┌─ Data shown

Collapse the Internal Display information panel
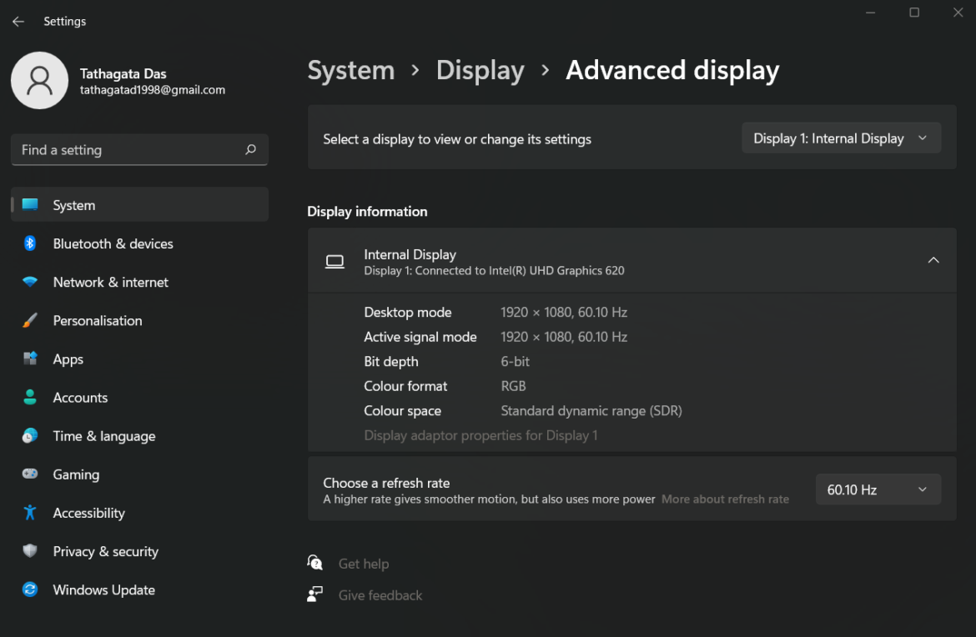This screenshot has height=637, width=976. coord(933,259)
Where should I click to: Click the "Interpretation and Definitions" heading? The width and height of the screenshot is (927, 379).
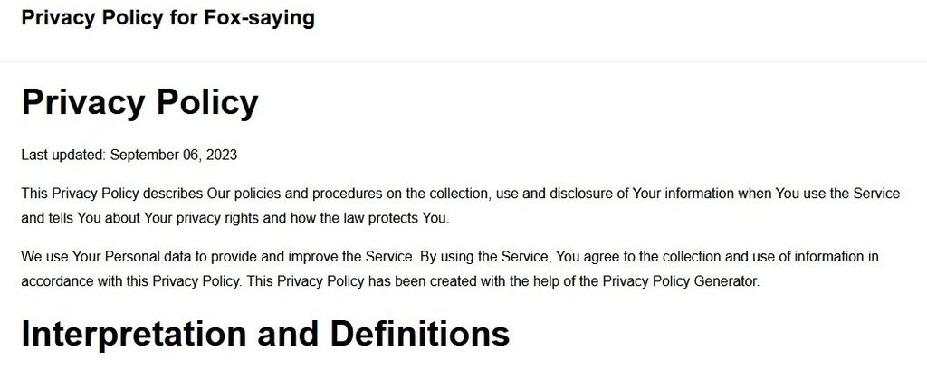[265, 334]
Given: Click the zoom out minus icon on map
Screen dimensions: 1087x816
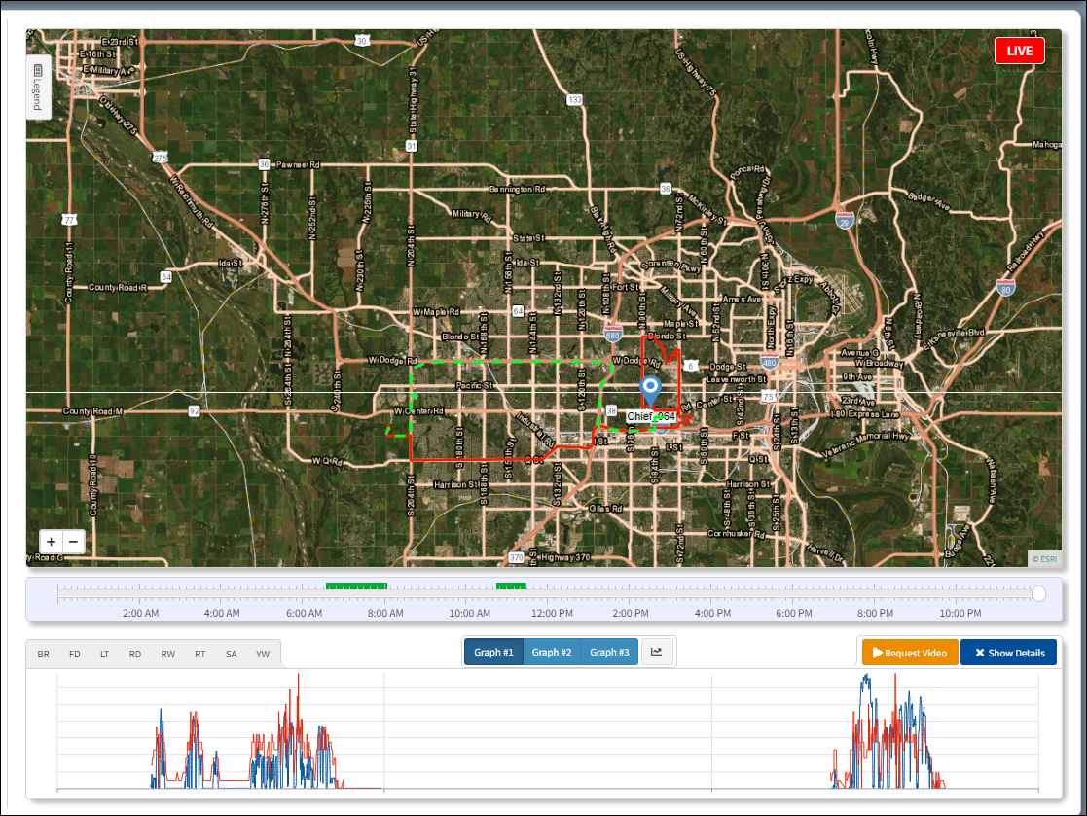Looking at the screenshot, I should point(72,541).
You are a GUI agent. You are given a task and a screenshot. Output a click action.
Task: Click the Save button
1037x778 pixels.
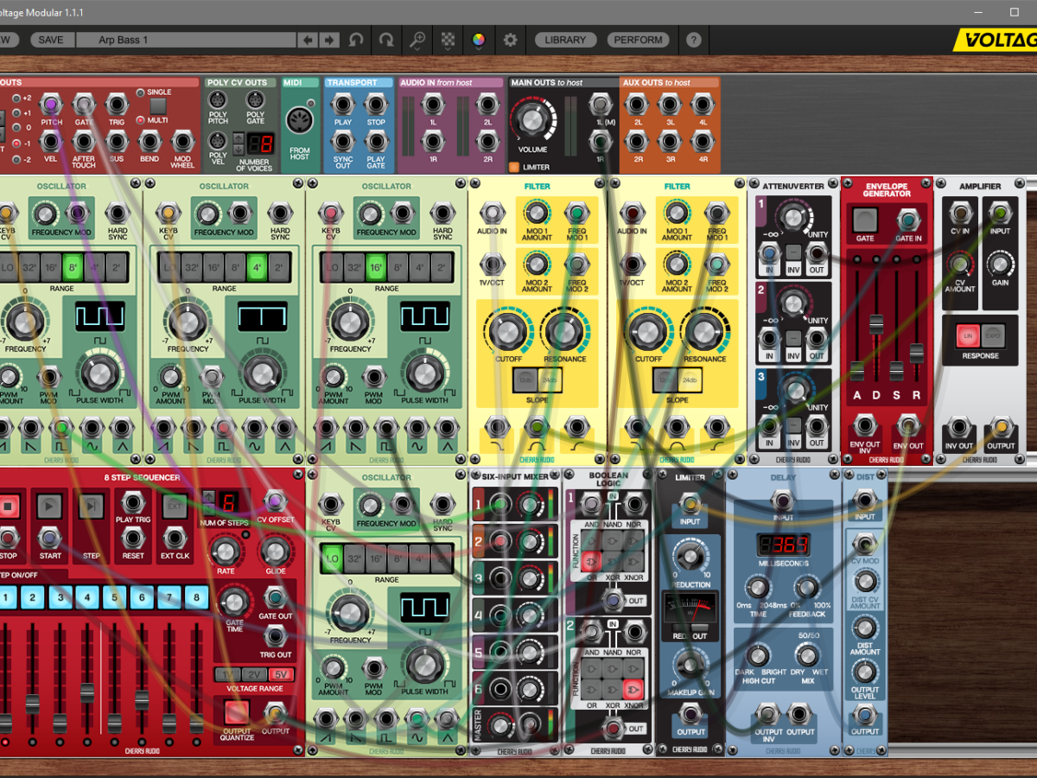pyautogui.click(x=51, y=40)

└─

> _Instructions for the task_: Copy every row above word for word, leaving out the pictures.

> _Correct answer_:
Collapse the Internal Display information panel
This screenshot has height=637, width=976. coord(933,259)
Where should I click to: Click the "Interpretation and Definitions" heading? The width and height of the screenshot is (927, 379).
[265, 334]
Given: Click the zoom out minus icon on map
Screen dimensions: 1087x816
Looking at the screenshot, I should point(72,541).
You are a GUI agent. You are given a task and a screenshot. Output a click action.
Task: Click the Save button
1037x778 pixels.
pyautogui.click(x=51, y=40)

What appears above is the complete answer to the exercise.